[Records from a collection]
•••

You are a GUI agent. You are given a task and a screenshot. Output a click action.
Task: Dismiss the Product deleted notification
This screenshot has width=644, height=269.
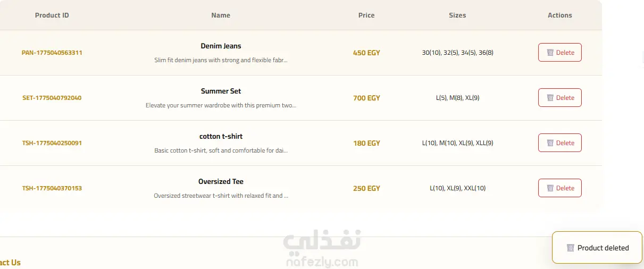(x=597, y=248)
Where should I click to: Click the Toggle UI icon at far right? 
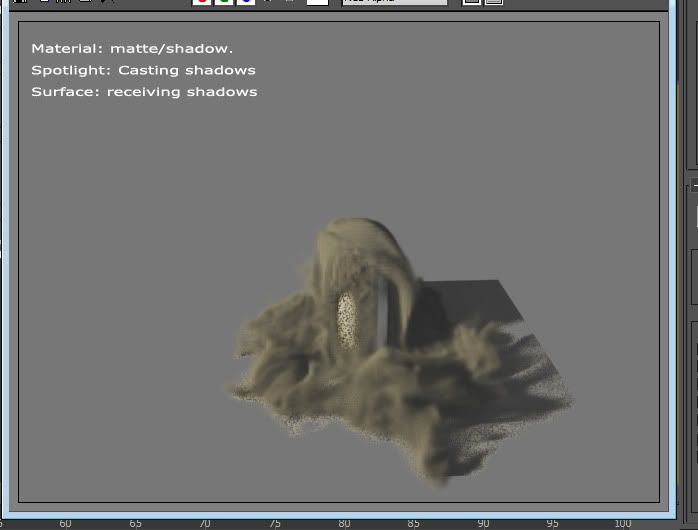490,3
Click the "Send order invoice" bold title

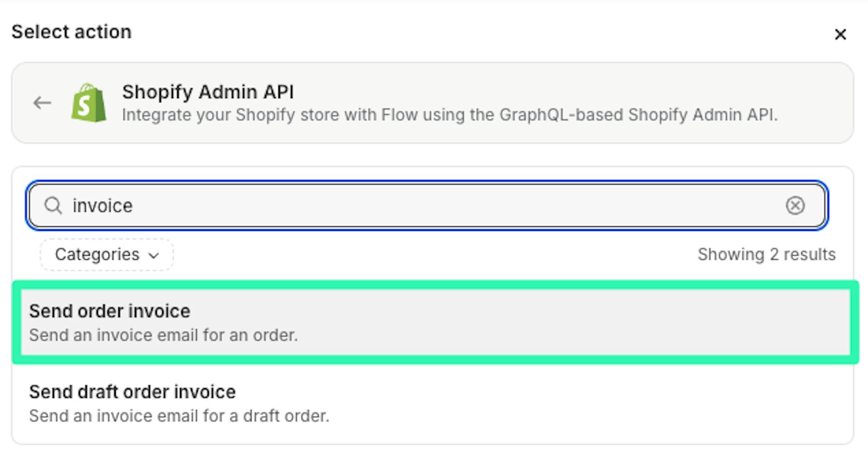point(110,311)

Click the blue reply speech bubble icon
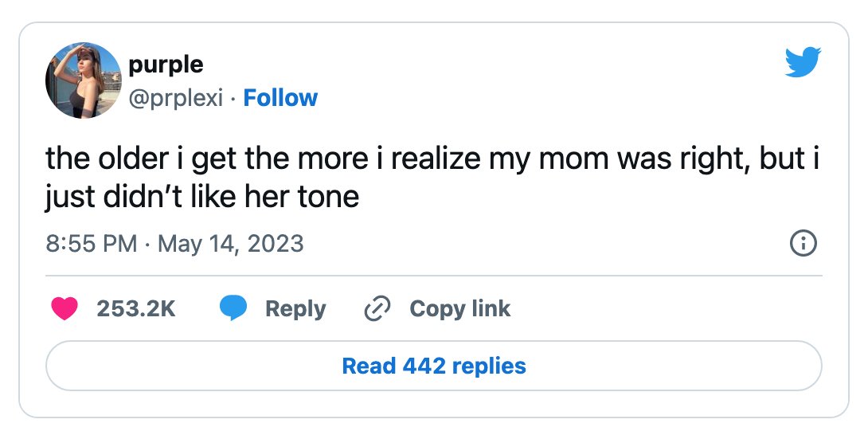coord(233,308)
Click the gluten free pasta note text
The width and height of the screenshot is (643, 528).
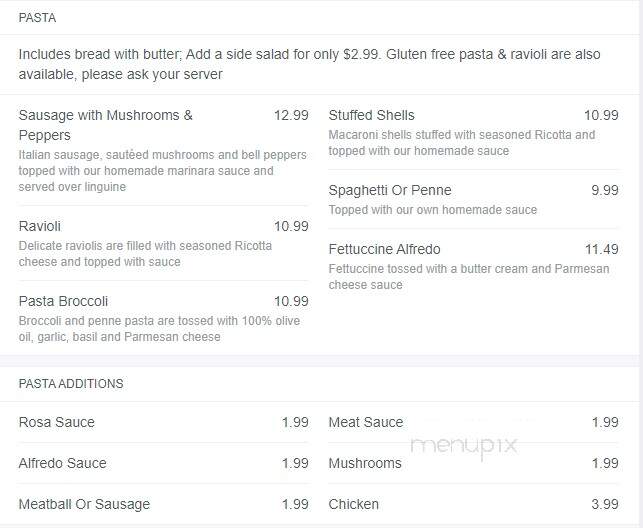(310, 64)
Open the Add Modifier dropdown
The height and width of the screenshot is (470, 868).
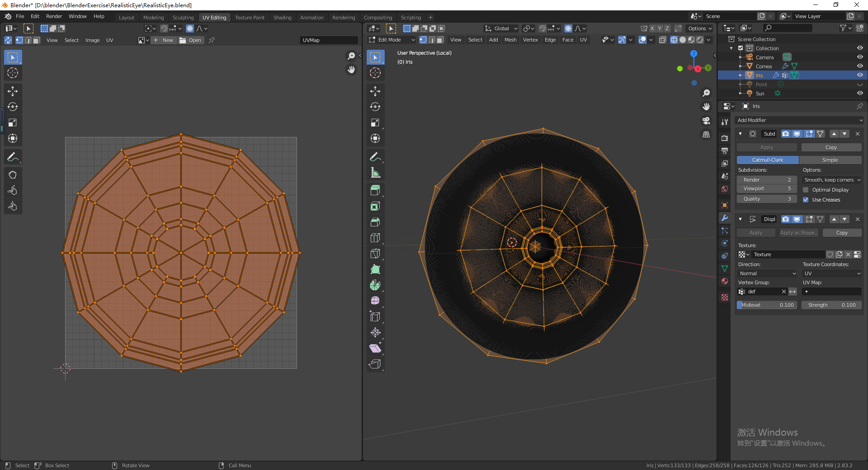pyautogui.click(x=799, y=120)
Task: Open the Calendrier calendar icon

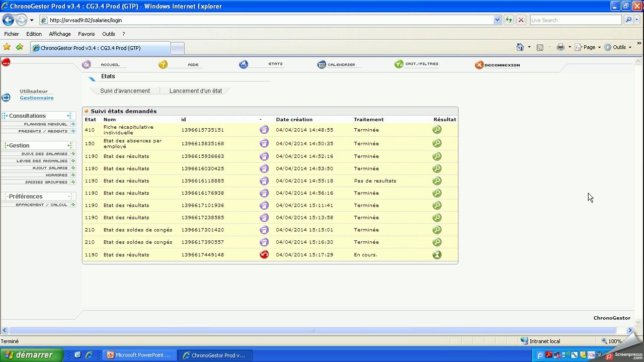Action: (x=321, y=65)
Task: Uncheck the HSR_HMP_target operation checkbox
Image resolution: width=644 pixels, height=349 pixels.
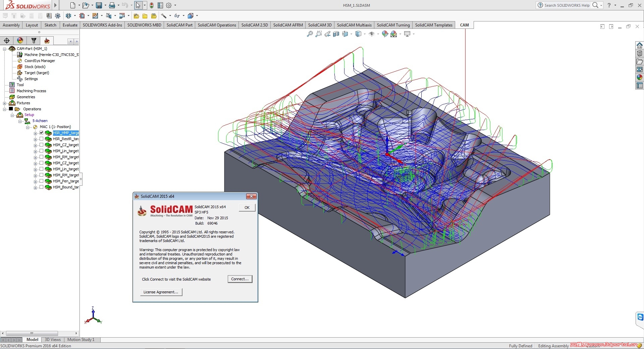Action: [x=42, y=133]
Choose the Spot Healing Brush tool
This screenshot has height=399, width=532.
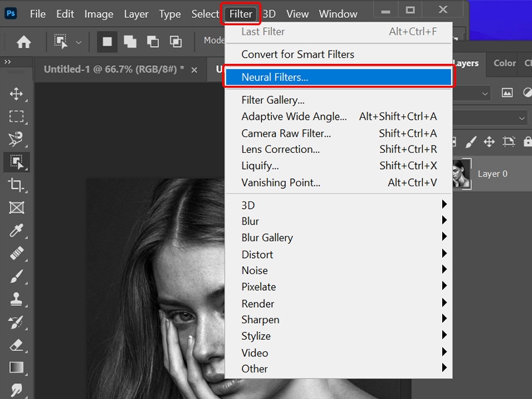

•••

§ **Exercise description**
Your answer must be an exact copy of every entry, with no pictures in it.

§ **Solution for this task**
You are a GUI agent. You are given a task and a screenshot. Output a click action.
Task: Dismiss the Product deleted notification
This screenshot has width=644, height=269.
(x=597, y=248)
Where should I click to: Click the Toggle UI icon at far right? 
490,3
Click the "Send order invoice" bold title

point(110,311)

Click the blue reply speech bubble icon
coord(233,308)
Click the gluten free pasta note text
The width and height of the screenshot is (643, 528).
(310, 64)
Open the Add Modifier dropdown
The height and width of the screenshot is (470, 868).
pyautogui.click(x=799, y=120)
Task: Open the Calendrier calendar icon

Action: (x=321, y=65)
Task: Uncheck the HSR_HMP_target operation checkbox
Image resolution: width=644 pixels, height=349 pixels.
Action: [x=42, y=133]
Choose the Spot Healing Brush tool
This screenshot has height=399, width=532.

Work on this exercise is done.